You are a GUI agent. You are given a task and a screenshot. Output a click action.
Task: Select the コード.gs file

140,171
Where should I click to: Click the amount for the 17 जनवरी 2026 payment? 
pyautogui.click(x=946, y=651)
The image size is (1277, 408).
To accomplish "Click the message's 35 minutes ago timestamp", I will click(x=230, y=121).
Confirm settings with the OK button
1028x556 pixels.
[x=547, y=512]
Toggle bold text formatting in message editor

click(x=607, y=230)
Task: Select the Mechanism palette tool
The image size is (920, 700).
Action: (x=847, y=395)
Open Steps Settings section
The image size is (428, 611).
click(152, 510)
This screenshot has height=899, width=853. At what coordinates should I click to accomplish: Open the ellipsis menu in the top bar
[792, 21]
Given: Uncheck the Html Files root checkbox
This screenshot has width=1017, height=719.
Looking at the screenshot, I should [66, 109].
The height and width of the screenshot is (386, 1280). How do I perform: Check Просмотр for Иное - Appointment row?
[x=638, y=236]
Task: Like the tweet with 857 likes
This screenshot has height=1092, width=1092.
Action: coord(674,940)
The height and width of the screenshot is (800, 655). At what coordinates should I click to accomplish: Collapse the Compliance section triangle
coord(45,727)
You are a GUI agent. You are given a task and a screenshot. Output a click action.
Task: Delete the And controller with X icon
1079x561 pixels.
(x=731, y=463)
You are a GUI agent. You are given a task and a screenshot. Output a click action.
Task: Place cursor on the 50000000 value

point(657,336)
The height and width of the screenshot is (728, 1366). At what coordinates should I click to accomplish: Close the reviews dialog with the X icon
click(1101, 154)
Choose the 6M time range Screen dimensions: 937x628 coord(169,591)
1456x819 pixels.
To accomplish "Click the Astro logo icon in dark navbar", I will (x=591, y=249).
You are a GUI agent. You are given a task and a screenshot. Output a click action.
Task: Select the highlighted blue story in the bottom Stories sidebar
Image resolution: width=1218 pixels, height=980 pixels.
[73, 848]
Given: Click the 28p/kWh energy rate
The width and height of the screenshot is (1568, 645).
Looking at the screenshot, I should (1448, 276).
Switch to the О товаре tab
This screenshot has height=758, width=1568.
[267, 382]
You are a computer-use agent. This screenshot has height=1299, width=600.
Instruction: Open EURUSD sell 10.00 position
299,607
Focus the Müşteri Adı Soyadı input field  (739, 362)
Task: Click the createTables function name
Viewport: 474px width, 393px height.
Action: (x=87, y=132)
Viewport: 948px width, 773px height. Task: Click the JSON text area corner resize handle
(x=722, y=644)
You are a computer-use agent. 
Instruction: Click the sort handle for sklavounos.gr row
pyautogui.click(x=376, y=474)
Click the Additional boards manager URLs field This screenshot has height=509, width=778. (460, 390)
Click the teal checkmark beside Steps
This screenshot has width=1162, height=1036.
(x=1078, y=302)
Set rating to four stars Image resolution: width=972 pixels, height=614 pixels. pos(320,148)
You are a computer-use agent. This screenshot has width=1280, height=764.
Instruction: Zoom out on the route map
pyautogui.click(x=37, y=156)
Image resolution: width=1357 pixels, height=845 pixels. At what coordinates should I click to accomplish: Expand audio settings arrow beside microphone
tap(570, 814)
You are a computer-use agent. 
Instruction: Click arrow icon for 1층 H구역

**YOUR OBJECTIVE:** Set down each entry again, unchanged.

**RESULT FOR THIS EXERCISE:**
You are a GUI agent. You are given a task and a screenshot. Output a click action.
Task: Select the コード.gs file

140,171
Where should I click to: Click the amount for the 17 जनवरी 2026 payment? 
pyautogui.click(x=946, y=651)
The image size is (1277, 408).
To accomplish "Click the message's 35 minutes ago timestamp", I will click(x=230, y=121).
Confirm settings with the OK button
1028x556 pixels.
[x=547, y=512]
Toggle bold text formatting in message editor

click(x=607, y=230)
Task: Select the Mechanism palette tool
The image size is (920, 700).
Action: (x=847, y=395)
Open Steps Settings section
The image size is (428, 611).
click(152, 510)
This screenshot has height=899, width=853. At what coordinates should I click to accomplish: Open the ellipsis menu in the top bar
[792, 21]
Given: Uncheck the Html Files root checkbox
This screenshot has width=1017, height=719.
Looking at the screenshot, I should [66, 109].
The height and width of the screenshot is (386, 1280). How do I perform: Check Просмотр for Иное - Appointment row?
[x=638, y=236]
Task: Like the tweet with 857 likes
This screenshot has height=1092, width=1092.
Action: coord(674,940)
The height and width of the screenshot is (800, 655). At what coordinates should I click to accomplish: Collapse the Compliance section triangle
coord(45,727)
You are a GUI agent. You are given a task and a screenshot. Output a click action.
Task: Delete the And controller with X icon
1079x561 pixels.
(x=731, y=463)
You are a GUI agent. You are given a task and a screenshot. Output a click action.
Task: Place cursor on the 50000000 value

point(657,336)
The height and width of the screenshot is (728, 1366). At what coordinates should I click to accomplish: Close the reviews dialog with the X icon
click(1101, 154)
Choose the 6M time range Screen dimensions: 937x628 coord(169,591)
1456x819 pixels.
To accomplish "Click the Astro logo icon in dark navbar", I will (x=591, y=249).
You are a GUI agent. You are given a task and a screenshot. Output a click action.
Task: Select the highlighted blue story in the bottom Stories sidebar
Image resolution: width=1218 pixels, height=980 pixels.
[73, 848]
Given: Click the 28p/kWh energy rate
The width and height of the screenshot is (1568, 645).
Looking at the screenshot, I should (1448, 276).
Switch to the О товаре tab
This screenshot has height=758, width=1568.
[267, 382]
You are a computer-use agent. This screenshot has height=1299, width=600.
Instruction: Open EURUSD sell 10.00 position
299,607
Focus the Müşteri Adı Soyadı input field  (739, 362)
Task: Click the createTables function name
Viewport: 474px width, 393px height.
Action: (x=87, y=132)
Viewport: 948px width, 773px height. Task: Click the JSON text area corner resize handle
(x=722, y=644)
You are a computer-use agent. 
Instruction: Click the sort handle for sklavounos.gr row
pyautogui.click(x=376, y=474)
Click the Additional boards manager URLs field This screenshot has height=509, width=778. (460, 390)
Click the teal checkmark beside Steps
This screenshot has width=1162, height=1036.
(x=1078, y=302)
Set rating to four stars Image resolution: width=972 pixels, height=614 pixels. pos(320,148)
You are a computer-use agent. This screenshot has width=1280, height=764.
Instruction: Zoom out on the route map
pyautogui.click(x=37, y=156)
Image resolution: width=1357 pixels, height=845 pixels. At what coordinates should I click to accomplish: Expand audio settings arrow beside microphone
tap(570, 814)
You are a computer-use agent. 
Instruction: Click arrow icon for 1층 H구역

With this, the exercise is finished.